The tremendous development of e-commerce made online media an alternative distribution channel and also became a new business model for the company. Many companies take advantage of online channels to market their products, whether it's a company that already has high brand equity or a small to medium business, that uses e-commerce to promote and sell its products. This online medium allows consumers or customers to access the various information they need, about the product brand, the comparison of the same product brand variant, the promotions provided, the payment process, and even compare the risks that may be received when customers compare between several online media (called vendors) which has been famous. Web vendors enable e-business to provide accurate, timely, and inexpensive information to customers, and customers can directly compare prices and select suppliers at the lowest possible price. As this online retail market becomes increasingly competitive, more and more online sellers distract them from encouraging customers to adopt online channels to motivate customers to buy repeatedly through these channels [1,2]. But many customers use the Internet to search for product information on retailers' websites, only a small percentage of online purchases due to uncertainty about the products displayed online [3].

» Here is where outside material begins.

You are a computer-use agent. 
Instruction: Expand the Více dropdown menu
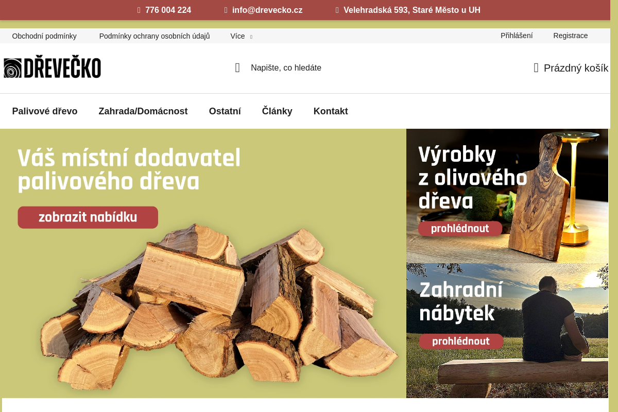(x=241, y=36)
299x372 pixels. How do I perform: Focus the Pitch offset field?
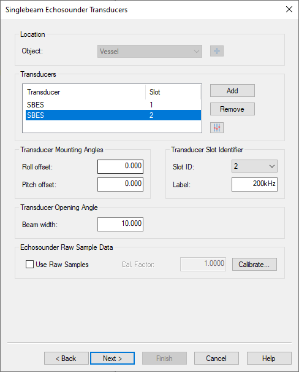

Risks associated with possible losses from online transactions are greater than in traditional environments [4,5]. Unlike an offline retail store, the perceived risk that a customer is dealing with online shopping is greater, because of the inability to interact with salespeople (in other words no question and answer communication) and cannot physically touch, and dependence on electronic payment methods [6]. To avoid greater risk, customers make purchases at familiar vendors. Gefen [7] states that when customers are dealing with unknown vendors, customers pay more attention to privacy (security) and tend to disbelieve unknown vendors. Risks associated with internet transactions are key factors that must be understood and addressed in order for e-commerce to succeed. Therefore, it is important to understand how risks can affect the intent of repeat purchase of consumers in an online context.

All websites provided by vendors or service providers usually contain a variety of information about products that may be of interest to customers, such as variants of electronicbrands, cosmetics, household appliances, fashion, furniture and so on, while also providing information about the services provided. Based on the information, the customers will filter the information they need and this makes them more careful because it will compare the website vendors they will choose. This can cause the vendor to fail to meet customer demands that lead to dissatisfaction with the services they offer [8]. Because customers are trying to minimize the risks they may receive, such as products that are shipped out of order, delays, damaged goods, so they are looking for information about vendors they think are most reliable. This can be accessed from the mailing list (online buyer experience) provided by the vendor. So that unsatisfied customers will switch to other service providers.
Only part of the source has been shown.